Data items
------------------------------------------------------------
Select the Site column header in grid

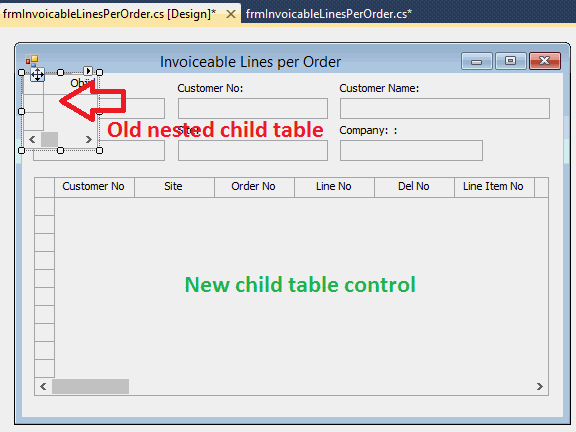tap(174, 187)
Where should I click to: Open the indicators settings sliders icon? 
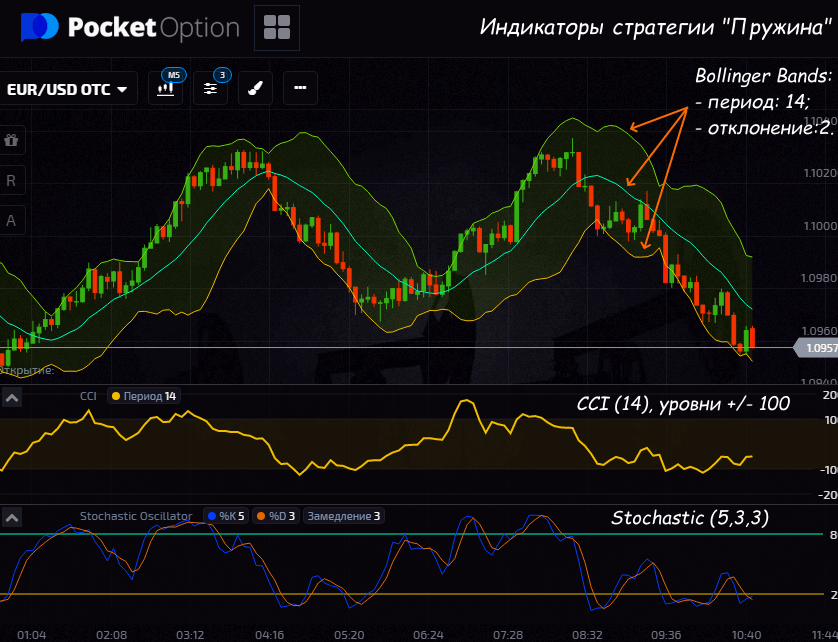[x=211, y=88]
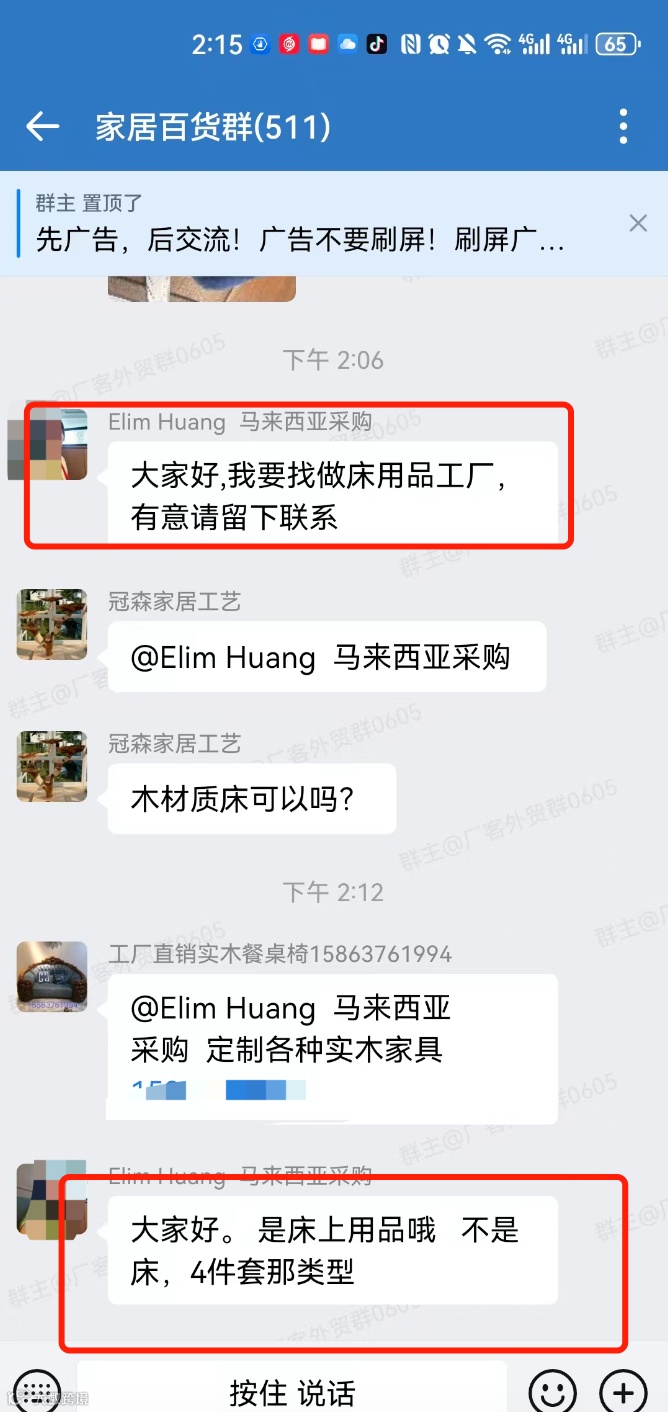The height and width of the screenshot is (1412, 668).
Task: Open pinned message 先广告，后交流
Action: (300, 240)
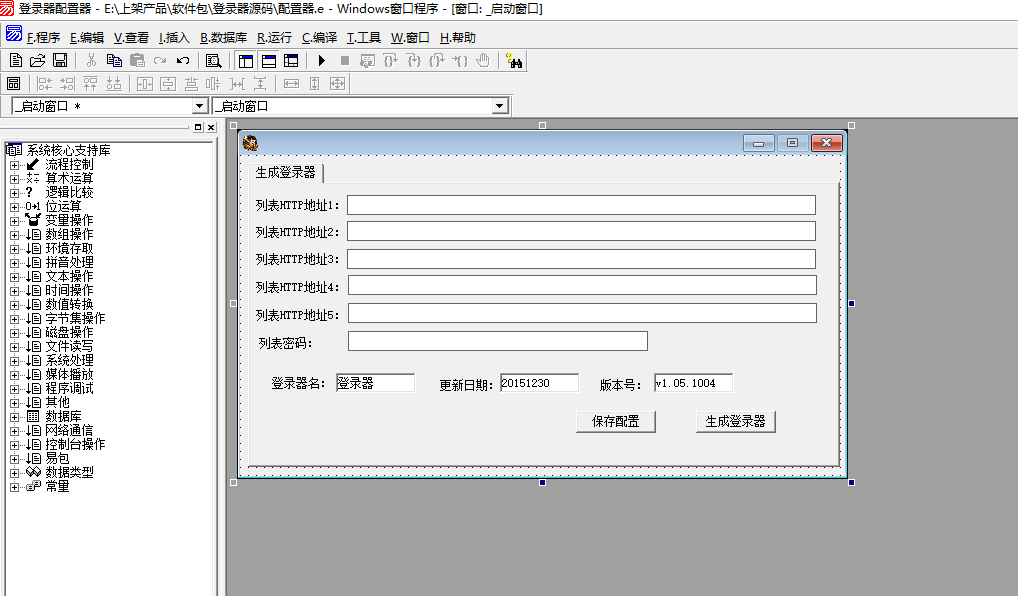Save the project with the floppy disk icon
This screenshot has width=1018, height=596.
coord(60,61)
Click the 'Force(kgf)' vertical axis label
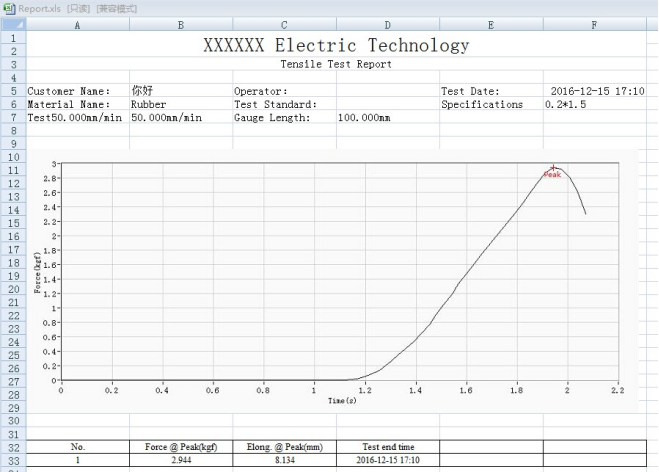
------------------------------------------------------------
**Goal of the exercise**
Write the data above out exactly. Leave out any pictures.

**Answer**
Select the Site column header in grid

tap(174, 187)
Where should I click to: Open the indicators settings sliders icon? 
[x=211, y=88]
The height and width of the screenshot is (1412, 668).
Task: Open pinned message 先广告，后交流
Action: (300, 240)
Save the project with the floppy disk icon
This screenshot has width=1018, height=596.
coord(60,61)
Click the 'Force(kgf)' vertical axis label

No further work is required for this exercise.